WOw!!!  Holy awesome.  Just a great series.  Number one is my fave.  Very well done.


----------



## mentos_007 (Sep 12, 2005)

love them! Wonderful colours!!!


----------



## nakedyak (Sep 12, 2005)

thanks guys


----------



## skiboarder72 (Sep 12, 2005)

beautiful night shots, great work :thumbup:  :thumbup:  :thumbup:


----------



## M @ k o (Sep 12, 2005)

Beautiful light and colours. Nice photos.


----------



## JTHphoto (Sep 12, 2005)

wow, great shots.  love that first one especially, it just seems flawless...  the clarity and vibrancy of the colors are fantastic...


----------



## cpelsy2k1 (Sep 12, 2005)

great shots, would be really neat to look at them side by side with a B+W to really appriecate the colors


----------



## Raymond J Barlow (Sep 12, 2005)

can't pic a fav, they are all so awesome.. first three really rock, but they are all outstanding.. thanks for posting them!


----------



## g0lfi (Sep 12, 2005)

nice shots..i love the first 3..i like the coulors on the water...good series


----------



## nakedyak (Sep 12, 2005)

wow, thanks for all the nice comments :-D


----------



## BrittanyPagePhotography (Sep 12, 2005)

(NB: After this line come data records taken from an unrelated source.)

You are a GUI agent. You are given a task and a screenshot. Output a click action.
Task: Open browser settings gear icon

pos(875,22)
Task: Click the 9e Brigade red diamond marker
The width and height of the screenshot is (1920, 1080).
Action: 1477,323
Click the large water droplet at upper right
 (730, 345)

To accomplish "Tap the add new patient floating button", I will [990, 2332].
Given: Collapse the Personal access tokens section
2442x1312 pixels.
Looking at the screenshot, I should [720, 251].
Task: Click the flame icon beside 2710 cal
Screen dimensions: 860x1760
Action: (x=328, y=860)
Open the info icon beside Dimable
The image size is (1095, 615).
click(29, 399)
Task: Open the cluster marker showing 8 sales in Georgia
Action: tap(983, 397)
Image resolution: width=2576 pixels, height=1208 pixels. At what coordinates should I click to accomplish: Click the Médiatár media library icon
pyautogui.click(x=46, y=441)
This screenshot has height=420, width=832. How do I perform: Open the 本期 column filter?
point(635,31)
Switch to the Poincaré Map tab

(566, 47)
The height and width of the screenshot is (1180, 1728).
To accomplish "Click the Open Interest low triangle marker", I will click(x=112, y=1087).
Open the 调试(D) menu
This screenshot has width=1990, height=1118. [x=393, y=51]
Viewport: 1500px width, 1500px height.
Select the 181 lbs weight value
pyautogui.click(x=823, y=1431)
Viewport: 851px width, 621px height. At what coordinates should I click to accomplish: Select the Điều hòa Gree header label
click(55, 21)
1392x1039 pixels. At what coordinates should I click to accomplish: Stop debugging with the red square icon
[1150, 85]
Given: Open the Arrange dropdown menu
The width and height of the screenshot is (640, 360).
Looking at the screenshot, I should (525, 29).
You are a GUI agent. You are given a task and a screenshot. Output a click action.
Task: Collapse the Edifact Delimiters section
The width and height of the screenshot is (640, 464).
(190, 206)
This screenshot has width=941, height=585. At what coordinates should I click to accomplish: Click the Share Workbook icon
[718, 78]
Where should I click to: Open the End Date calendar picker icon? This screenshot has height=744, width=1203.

Wow- awesome pictures. I love #3, it's beautiful. Looks like something on a post card


----------



## puzzle (Sep 13, 2005)

Night photos don't normally catch me, but the first 2 and the 4th are stunning.  Think it's the colours in the water, lovely.


----------



## MichalS (Sep 13, 2005)

Nice work. Impressive reflections on the water.


----------



## zhang (Sep 13, 2005)

Great shot.  Beautiful colours and nice water reflection.


----------



## manaheim (Sep 13, 2005)

Wow, I really aspire to have night time shots this good.  These are fantastic. I need more practice.  Wow.


----------



## nakedyak (Sep 13, 2005)

:blushing:


----------



## 303villain (Sep 13, 2005)

great work! i love the colors, and the silky look of the water! excellent!


----------



## Randog (Sep 13, 2005)

Absolutely beautiful work!


----------



## Digital Matt (Sep 13, 2005)

Nice shots.  #1 is great.


----------



## wildanimals (Sep 13, 2005)

It looks great, #1 my favourite. Great colours & reflections.


----------



## Trinity (Sep 16, 2005)

#1 is my favorite, too.
Amazing shots. Where in Germany can I find a skyline with colours like this?


----------



## nakedyak (Sep 16, 2005)

Frankfurt's skyline is world famous...


----------



## jstuedle (Sep 16, 2005)

Super images. We live close to Cincy, and your depictions are awesome. Keep up the great work.


----------



## ClarkKent (Sep 16, 2005)

Wonderfull work.  I enjoy them all


----------



## AlmightyWa (Sep 17, 2005)

Spot on, like the bridge


----------



## AIRIC (Sep 17, 2005)

Well done!

Eric


----------